Skip to main content
SHARE
Publication

DEDUPKV: A Space-Efficient and High-Performance Key-Value Store via Fine-Grained Deduplication

by Safdar Jamil, Awais Khan, Xubin He, Youngjae Kim
Publication Type
Conference Paper
Book Title
ICS '25: Proceedings of the 39th ACM International Conference on Supercomputing
Publication Date
Page Numbers
580 to 595
Publisher Location
New York, United States of America
Conference Name
ACM International Conference on Supercomputing 2025 (ICS)
Conference Location
Salt Lake City, Utah, United States of America
Conference Sponsor
ACM
Conference Date
-

Log-Structured Merge Tree (LSM-tree) based key-value stores excel in write-intensive environments but suffer from data duplication, consuming up to 49% of storage space in LSM-tree-based key-value store deployments. Traditional solutions like compression and coarse-grained file system-level deduplication introduce overhead or have limited effectiveness. In this study, we propose DedupKV, a fine-grained deduplication framework tailored for LSM-tree, maximizing data reduction efficiency while minimizing write stalls and read overheads. DedupKV features three key innovations: (1) FLUSH-integrated inline deduplication, which removes duplicates during memory-to-storage writes; (2) WAL file-based offline deduplication, repurposing write-ahead logs to avoid double writes; and (3) elastic execution, dynamically balancing inline and offline deduplication based on memory pressure and workload intensity.

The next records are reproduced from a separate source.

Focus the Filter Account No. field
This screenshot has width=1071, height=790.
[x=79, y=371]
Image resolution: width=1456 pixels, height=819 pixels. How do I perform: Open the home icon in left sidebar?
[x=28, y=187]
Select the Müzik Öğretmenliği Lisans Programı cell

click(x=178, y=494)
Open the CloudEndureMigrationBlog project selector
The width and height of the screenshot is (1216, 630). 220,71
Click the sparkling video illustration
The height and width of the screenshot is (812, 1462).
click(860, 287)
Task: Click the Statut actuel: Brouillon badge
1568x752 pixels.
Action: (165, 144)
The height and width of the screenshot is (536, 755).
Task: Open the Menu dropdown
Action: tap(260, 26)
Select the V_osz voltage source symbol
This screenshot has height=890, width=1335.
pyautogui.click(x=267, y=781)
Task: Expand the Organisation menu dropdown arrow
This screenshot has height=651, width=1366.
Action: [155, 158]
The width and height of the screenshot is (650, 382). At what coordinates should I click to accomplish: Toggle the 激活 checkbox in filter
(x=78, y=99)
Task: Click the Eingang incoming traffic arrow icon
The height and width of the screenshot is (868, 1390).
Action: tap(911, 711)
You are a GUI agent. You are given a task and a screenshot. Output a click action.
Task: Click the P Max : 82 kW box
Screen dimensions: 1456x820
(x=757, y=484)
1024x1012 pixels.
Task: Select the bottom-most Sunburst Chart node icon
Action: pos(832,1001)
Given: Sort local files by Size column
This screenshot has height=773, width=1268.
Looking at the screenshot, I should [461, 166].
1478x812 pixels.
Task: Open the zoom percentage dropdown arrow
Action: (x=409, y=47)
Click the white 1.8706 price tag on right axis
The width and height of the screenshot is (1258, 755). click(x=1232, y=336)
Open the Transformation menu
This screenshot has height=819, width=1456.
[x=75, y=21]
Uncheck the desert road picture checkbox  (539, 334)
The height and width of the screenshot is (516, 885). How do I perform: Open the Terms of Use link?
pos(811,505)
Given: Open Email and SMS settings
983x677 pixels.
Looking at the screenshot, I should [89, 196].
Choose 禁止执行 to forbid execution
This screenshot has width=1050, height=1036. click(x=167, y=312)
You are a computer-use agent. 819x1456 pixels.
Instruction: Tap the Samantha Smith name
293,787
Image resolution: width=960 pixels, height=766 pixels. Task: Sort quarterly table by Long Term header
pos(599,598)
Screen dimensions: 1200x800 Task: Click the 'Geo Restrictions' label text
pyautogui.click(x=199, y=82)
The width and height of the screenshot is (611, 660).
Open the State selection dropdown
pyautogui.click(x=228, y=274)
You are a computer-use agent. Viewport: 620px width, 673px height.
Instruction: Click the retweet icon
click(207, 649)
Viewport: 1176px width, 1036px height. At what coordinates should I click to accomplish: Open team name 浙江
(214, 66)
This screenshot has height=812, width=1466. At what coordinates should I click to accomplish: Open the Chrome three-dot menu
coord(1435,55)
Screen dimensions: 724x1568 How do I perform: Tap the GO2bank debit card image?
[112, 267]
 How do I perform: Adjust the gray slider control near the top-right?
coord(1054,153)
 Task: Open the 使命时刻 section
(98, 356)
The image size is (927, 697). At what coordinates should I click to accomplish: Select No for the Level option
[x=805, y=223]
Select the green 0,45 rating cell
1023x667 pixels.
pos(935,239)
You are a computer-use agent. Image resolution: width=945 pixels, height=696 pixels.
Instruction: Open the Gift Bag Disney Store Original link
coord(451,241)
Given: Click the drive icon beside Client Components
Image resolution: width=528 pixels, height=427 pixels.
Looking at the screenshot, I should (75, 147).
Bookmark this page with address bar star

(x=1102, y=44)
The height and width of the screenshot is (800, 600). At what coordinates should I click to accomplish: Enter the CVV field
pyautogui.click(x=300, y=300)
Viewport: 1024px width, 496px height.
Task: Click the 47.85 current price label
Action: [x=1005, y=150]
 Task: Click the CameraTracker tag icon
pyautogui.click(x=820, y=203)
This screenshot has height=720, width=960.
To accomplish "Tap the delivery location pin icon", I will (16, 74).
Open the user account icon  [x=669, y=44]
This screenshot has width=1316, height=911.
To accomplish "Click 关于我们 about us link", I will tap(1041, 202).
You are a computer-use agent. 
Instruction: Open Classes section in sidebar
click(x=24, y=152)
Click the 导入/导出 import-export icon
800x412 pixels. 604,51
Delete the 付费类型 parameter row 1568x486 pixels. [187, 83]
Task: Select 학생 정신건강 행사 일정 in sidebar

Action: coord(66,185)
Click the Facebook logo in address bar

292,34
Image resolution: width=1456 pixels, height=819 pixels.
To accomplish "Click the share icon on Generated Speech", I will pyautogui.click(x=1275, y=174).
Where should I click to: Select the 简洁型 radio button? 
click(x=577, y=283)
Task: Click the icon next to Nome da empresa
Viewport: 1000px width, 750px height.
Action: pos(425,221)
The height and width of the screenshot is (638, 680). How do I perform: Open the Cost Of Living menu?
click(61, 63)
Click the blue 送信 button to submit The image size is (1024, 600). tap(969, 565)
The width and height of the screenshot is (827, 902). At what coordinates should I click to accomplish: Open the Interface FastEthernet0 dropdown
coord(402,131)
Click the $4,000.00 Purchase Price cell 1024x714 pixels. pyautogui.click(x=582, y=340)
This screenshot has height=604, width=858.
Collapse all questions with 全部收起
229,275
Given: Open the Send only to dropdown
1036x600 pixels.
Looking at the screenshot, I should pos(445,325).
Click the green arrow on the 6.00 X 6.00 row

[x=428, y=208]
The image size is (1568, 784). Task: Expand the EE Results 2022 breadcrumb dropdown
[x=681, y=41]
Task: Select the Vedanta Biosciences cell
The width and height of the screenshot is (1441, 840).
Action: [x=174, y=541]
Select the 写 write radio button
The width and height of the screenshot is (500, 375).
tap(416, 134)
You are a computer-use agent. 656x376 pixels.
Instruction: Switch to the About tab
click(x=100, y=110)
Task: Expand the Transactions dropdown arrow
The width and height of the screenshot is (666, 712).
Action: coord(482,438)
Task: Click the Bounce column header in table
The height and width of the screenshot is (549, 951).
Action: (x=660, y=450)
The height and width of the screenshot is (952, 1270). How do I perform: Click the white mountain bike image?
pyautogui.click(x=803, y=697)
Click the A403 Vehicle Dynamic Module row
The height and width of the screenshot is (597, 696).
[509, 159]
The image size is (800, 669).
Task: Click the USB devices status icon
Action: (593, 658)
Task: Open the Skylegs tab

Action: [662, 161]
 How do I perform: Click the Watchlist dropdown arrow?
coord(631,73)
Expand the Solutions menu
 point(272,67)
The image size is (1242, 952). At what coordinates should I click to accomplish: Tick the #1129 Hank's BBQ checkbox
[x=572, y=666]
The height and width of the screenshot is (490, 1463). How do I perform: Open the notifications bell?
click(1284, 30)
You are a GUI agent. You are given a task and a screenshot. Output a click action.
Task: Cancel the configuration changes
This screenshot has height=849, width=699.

Additionally, dynamic granularity management reduces deduplication metadata overhead. We implemented these four ideas in RocksDB for the first time and conducted experiments in a Linux environment. Our evaluation shows that WAL file-based offline deduplication and DedupKV outperform BlobDB by 33% and 23%, respectively, in write-heavy workloads, while reducing write amplification by 1.2 ×, 2 ×, and 1.6 × for real KV datasets.